(Dataset entries)
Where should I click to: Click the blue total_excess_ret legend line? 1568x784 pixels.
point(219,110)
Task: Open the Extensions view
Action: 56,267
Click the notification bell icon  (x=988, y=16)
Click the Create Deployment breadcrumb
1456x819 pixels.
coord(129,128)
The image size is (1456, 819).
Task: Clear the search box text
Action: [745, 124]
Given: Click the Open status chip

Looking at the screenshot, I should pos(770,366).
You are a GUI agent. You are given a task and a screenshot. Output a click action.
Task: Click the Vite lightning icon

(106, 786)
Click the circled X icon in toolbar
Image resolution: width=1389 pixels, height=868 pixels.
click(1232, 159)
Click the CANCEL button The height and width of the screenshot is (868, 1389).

• [TASK PROMPT]
Starting with the line that contains "Task: Click the Vite lightning icon", return each line through the last one of the data above, exactly as written and nothing more.

• [ANSWER FOR THE TASK]
Task: Click the Vite lightning icon

(106, 786)
Click the circled X icon in toolbar
Image resolution: width=1389 pixels, height=868 pixels.
click(1232, 159)
Click the CANCEL button The height and width of the screenshot is (868, 1389).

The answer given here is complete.